The decision, by Yates J in Carson, in the matter of Hastie Group Limited (No 3) (2012) APPSR ¶701-001;  FCA 719, is one of the first decided under the Personal Property Securities Act 2009 (Cth) (PPSA).
The administrators were appointed to the 44 companies that comprise the Hastie Group on 28 May 2012.
The administrators’ investigations revealed that the Hastie Group held at the time of their appointment a large number of individual items of plant and equipment at 36 different locations. The estimated total auction value of this plant and equipment was $6.4 million. The maximum auction value of plant and equipment stored at any one location was no more than approximately $855,000. The administrators continued to exercise rights in relation to 19 sites by reason of the existence of plant and equipment at those sites. The costs associated with moving the plant and equipment would be significant.
It was the administrators’ view that the cost would exceed the commercial value of the plant and equipment to the companies. From 13 July 2012 the total weekly rental payable with respect to the sites occupied solely by reason of the presence of that plant and equipment was going to be $61,134.26. Other plant and equipment had been consolidated and stored by Grays Auctions.
The administrators were faced with 995 registrations recorded against the Hastie Group on the PPSR.
They asked the secured parties (lenders, equipment lessors and suppliers of goods on retention of title terms) for further information to assist them to identify the property that was subject to the security interest being claimed. The court noted in its judgment (in paragraph 10):
Given the level of generality of many of the registrations in the PPSR and the existence of many transitional security interests that are not registered, it has proved extremely difficult for the administrators to rely upon the PPSR for the purpose of identifying property that is subject to third party security interests.

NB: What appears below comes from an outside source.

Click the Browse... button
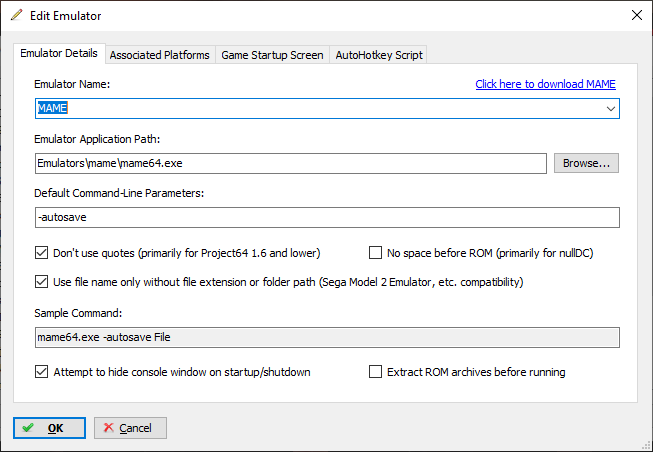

In addition, the administrators placed advertisements in major Australian newspapers and emailed approximately 3,000 creditors, in each case requesting that creditors contact the administrator if they sought to claim an interest in any items currently possessed by the administrators.
A large number of secured parties failed to respond to the administrators. Of those that did respond, many of the responses were of little assistance as they still did not adequately particularise the equipment or the applicable security agreement. As a result, approximately 3,684 items (representing 77% of the items of equipment identified by the administrators) remained unclaimed.
The court granted the administrators' application for directions allowing them to dispose of the equipment, with the proceeds of disposal (after payment of the administrators’ costs of attending to the sale) to be retained for three months. The directions made also provided for the creditors to be notified again of the disposal of the equipment (to afford the creditors an opportunity to claim the proceeds) and, after the three-month period, any remaining proceeds would be distributed in the ordinary course of the administration (ie, the money would be paid to the secured creditors of Hastie Group).
This case is a timely reminder to secured creditors and suppliers who rely on retention of title clauses not only to maintain their secured interests on the PPSR, but to ensure that their contact details on the PPSR are accurate and up to date. The security interest in question should identify, in as much detail as possible, the personal property in which the security interest is claimed.